25 TMLE and Doubly Robust Estimation

Status: Draft

v0.4

25.1 Learning Objectives

After reading this chapter, you will be able to:

Understand TMLE as a semiparametric efficient, double robust estimator
Apply the TMLE algorithm step-by-step
Recognise when TMLE is preferred over other methods
Use TMLE for robust causal effect estimation

25.2 Introduction

Targeted Maximum Likelihood Estimation (TMLE) is a semiparametric efficient, double robust estimator (Laan and Rubin 2006; Laan and Rose 2011; Schuler and Rose 2017). This chapter focuses on TMLE as a method for Seeing in the Observable world—learning from actualised data with robustness to model misspecification.

25.3 What Is TMLE?

TMLE is a semiparametric efficient, double robust estimator that:

Targets the causal parameter of interest
Uses machine learning for flexible models
Provides valid inference (confidence intervals, hypothesis tests)
Handles complex data (high-dimensional confounders, missing data)

25.3.1 Advantages

Double robust: Consistent if either outcome or treatment model is correct
Semiparametric efficient: Optimal variance among regular asymptotically linear estimators
Machine learning compatible: Can use Super Learner, neural networks, etc.
Valid inference: Confidence intervals and hypothesis tests

25.4 TMLE Algorithm

Steps:

Fit initial outcome model: Estimate \(Q_0(A, L) = E[Y \mid A, L]\) using flexible methods (e.g., Super Learner (Laan et al. 2007))
Fit treatment model: Estimate \(g_0(A \mid L) = P(A \mid L)\) for weights
Targeted update: Update the outcome model to target the treatment effect:
- Compute “clever covariate” \(H(A, L) = \frac{\mathbb{1}(A=a)}{g_0(A \mid L)}\)
- Fit a logistic regression: \(\text{logit}(Q_1(A, L)) = \text{logit}(Q_0(A, L)) + \epsilon H(A, L)\)
- Update: \(Q_1(A, L) = Q_0(A, L) + \epsilon H(A, L)\)
Compute effect: Estimate treatment effect from updated model
Inference: Compute standard errors and confidence intervals

25.4.1 Implementation: TMLE with TMLE.jl

Here’s how to use the TMLE.jl package for robust causal effect estimation:

# Find project root and include ensure_packages.jl
project_root = let
    current = pwd()
    while !isfile(joinpath(current, "Project.toml")) && !isfile(joinpath(current, "_quarto.yml"))
        parent = dirname(current)
        parent == current && break
        current = parent
    end
    current
end
include(joinpath(project_root, "scripts", "ensure_packages.jl"))

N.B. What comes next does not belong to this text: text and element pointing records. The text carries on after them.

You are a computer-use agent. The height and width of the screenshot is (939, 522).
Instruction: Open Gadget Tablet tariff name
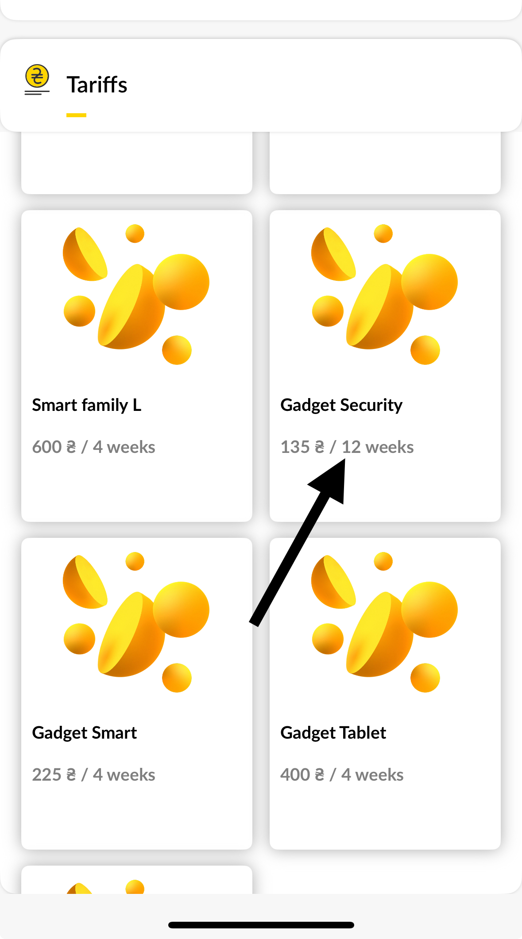[x=333, y=732]
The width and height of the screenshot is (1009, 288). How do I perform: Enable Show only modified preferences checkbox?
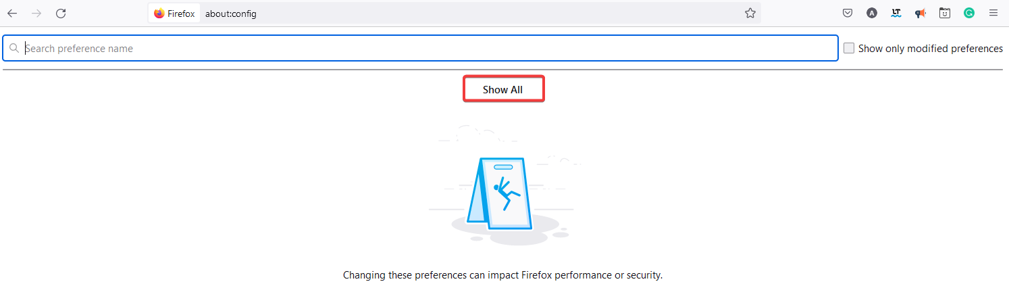click(849, 49)
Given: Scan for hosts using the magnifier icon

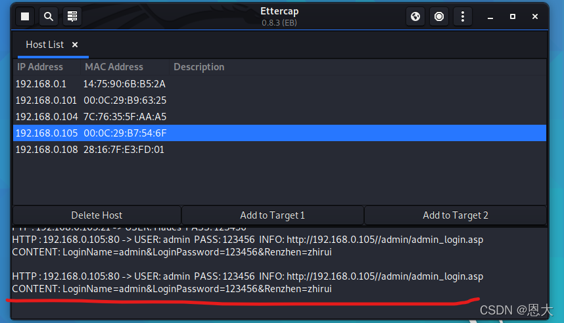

@auto_using TMLE Random Distributions MLJLinearModels MLJModels DataFrames CategoricalArrays CairoMakie

Random.seed!(42)

# Simulate data with confounders
n = 500
L = rand(Normal(0, 1), n)  # Confounder
# Treatment probability depends on L: P(A=1 | L) = 1 / (1 + exp(-L))
p_A = 1 ./ (1 .+ exp.(-L))
A = Float64[rand(Bernoulli(p)) for p in p_A]  # Treatment (depends on L)
Y = 0.5 .* A .- 0.3 .* L .+ rand(Normal(0, 0.1), n)  # Outcome

# Convert treatment to categorical (required by TMLE.jl)
df = DataFrame(L = L, A = categorical(A), Y = Y)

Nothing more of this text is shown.